Amendment No. 133 would remove the regulator's ability to enforce the terms of a third party notice. Third party notices are an important new regulatory tool that enable the regulator to issue directions to rectify actions that have led to a scheme breaching legislation. They can be issued to scheme administrators, insurers and providers. Many breaches of legislation caused by third parties cannot currently be corrected. Removing the power to sanction for failure to comply with a third party notice would mean that the regulator has no means to enforce compliance with the legislation and to protect.
I therefore ask the hon. Member for Eastbourne to withdraw the amendment.

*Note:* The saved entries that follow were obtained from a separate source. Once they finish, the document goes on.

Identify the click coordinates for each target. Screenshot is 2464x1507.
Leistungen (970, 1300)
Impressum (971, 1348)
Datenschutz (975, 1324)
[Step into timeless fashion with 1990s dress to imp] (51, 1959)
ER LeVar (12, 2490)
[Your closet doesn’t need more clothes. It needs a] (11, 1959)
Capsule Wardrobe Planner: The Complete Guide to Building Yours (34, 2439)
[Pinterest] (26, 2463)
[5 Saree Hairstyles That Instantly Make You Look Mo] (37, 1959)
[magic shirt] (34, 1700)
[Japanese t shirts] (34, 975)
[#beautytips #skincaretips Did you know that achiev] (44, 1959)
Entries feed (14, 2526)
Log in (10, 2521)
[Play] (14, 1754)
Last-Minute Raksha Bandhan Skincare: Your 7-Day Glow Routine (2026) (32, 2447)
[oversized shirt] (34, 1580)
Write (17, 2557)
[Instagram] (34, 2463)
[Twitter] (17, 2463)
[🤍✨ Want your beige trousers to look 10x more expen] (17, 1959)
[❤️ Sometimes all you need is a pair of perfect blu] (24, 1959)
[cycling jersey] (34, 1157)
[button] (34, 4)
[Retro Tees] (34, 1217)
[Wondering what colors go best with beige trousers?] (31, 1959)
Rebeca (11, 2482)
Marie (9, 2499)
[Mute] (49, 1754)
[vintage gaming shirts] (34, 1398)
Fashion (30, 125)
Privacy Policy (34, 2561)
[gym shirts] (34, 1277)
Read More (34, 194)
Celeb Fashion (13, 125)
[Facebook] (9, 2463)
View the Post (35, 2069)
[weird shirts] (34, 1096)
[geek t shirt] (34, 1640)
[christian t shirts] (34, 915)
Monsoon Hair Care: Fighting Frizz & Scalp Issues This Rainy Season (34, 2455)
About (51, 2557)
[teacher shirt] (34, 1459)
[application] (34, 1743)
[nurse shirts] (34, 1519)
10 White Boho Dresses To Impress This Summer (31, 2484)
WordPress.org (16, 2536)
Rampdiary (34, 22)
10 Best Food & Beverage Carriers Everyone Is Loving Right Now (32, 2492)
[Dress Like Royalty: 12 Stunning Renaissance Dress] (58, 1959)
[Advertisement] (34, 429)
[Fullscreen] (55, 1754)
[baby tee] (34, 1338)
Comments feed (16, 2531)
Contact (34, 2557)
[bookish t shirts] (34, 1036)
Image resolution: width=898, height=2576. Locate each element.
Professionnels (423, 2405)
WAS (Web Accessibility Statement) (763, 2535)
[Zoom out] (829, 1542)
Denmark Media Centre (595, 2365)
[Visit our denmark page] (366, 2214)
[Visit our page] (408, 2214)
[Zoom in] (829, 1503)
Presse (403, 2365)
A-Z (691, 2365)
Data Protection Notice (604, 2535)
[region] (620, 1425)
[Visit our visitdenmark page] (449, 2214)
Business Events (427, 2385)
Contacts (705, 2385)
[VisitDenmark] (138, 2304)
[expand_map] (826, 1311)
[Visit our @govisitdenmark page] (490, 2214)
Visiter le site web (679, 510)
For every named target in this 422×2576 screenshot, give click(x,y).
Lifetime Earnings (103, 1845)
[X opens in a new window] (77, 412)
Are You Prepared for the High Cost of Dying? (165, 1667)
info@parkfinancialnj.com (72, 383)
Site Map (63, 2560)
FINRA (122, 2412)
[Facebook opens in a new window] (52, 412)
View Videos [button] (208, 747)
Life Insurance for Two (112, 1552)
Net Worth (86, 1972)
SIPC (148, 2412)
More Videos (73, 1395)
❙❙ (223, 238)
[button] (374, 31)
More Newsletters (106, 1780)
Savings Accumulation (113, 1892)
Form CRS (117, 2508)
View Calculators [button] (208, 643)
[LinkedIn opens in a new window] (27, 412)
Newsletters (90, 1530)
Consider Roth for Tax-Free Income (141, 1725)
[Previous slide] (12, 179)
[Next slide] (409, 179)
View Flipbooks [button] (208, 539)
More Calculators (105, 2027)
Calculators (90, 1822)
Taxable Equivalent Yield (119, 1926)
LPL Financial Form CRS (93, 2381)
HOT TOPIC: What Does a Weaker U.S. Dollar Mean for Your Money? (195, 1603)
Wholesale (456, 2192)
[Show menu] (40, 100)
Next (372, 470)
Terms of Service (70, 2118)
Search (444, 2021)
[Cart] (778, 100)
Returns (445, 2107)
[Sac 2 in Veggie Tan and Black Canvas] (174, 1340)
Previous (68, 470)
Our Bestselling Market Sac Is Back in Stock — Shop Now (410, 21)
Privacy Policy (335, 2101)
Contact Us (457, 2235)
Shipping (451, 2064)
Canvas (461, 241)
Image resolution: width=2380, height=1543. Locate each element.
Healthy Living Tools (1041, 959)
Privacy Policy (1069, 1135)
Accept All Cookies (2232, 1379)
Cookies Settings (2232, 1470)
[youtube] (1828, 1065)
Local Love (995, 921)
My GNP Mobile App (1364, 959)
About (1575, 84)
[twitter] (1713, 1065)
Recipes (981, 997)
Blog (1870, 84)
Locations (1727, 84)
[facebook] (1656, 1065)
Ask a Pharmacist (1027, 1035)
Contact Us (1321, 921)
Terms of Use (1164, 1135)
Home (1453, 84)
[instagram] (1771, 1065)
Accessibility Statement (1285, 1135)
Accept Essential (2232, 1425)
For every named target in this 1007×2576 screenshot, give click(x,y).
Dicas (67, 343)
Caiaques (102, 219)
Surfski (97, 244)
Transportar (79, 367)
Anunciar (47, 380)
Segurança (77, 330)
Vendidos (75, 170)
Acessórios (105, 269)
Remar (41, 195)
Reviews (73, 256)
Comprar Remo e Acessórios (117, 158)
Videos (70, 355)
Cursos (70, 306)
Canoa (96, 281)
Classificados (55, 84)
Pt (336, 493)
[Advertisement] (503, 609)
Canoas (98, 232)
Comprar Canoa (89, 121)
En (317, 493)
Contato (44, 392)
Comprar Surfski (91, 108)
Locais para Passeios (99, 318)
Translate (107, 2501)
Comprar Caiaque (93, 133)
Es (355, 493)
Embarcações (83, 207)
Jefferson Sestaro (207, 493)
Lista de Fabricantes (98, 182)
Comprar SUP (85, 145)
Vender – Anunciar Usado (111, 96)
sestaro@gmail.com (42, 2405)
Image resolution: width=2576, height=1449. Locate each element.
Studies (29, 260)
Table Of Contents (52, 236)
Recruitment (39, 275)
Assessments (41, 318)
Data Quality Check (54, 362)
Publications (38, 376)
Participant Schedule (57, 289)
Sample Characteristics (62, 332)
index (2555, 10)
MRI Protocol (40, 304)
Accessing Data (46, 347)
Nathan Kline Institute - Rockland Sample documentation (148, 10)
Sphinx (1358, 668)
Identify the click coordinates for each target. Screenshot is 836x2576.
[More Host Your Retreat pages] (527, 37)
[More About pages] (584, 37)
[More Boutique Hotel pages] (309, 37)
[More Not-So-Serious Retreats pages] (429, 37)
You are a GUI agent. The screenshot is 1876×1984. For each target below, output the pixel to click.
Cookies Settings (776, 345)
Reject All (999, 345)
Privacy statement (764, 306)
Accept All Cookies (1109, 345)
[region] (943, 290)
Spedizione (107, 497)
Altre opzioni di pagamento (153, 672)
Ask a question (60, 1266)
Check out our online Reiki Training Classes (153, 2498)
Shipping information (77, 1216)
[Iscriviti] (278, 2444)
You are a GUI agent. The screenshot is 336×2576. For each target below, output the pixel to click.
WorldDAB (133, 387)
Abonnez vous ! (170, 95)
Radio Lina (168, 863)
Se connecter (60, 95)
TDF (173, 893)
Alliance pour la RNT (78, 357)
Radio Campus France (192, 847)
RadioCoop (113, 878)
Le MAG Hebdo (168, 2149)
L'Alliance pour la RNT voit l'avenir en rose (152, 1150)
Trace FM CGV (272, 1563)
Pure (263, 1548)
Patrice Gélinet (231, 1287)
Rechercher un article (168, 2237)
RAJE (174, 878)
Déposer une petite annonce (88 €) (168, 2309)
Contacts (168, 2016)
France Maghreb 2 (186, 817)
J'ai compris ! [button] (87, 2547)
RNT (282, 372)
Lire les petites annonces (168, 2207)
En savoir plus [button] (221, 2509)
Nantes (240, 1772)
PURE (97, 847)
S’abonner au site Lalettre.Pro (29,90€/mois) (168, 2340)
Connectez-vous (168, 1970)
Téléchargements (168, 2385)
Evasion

My understanding is that the determinations panel would play a large part in that process. This issue is not just technical, and it is important. I understand the growing obsession of the hon. Member for Northavon with the determinations panel, and I hope that I can write to him on that point and any others that I have not picked up in the debate.
I agree with the Minister that there is a real danger that the faceless men of the determinations panel will become a subplot of the Committee stage, although they fascinate me, I must confess. Assuming that their deliberations are open to the public—I very much doubt that they are—it would be good to go and watch them in action in due course.
I am content to seek leave to withdraw the amendment. As I made clear, we are happy with the improvement notices and third party notices. They are practical methods for achieving a result without getting into a fraught situation, and they widen the armoury of the new regulator, which is good. Subject to the points that we made in our amendments, they are not likely to be overly burdensome for the people who will receive them. I beg to ask leave to withdraw the amendment.
Amendment, by leave, withdrawn.
Clause 14, as amended, ordered to stand part of the Bill.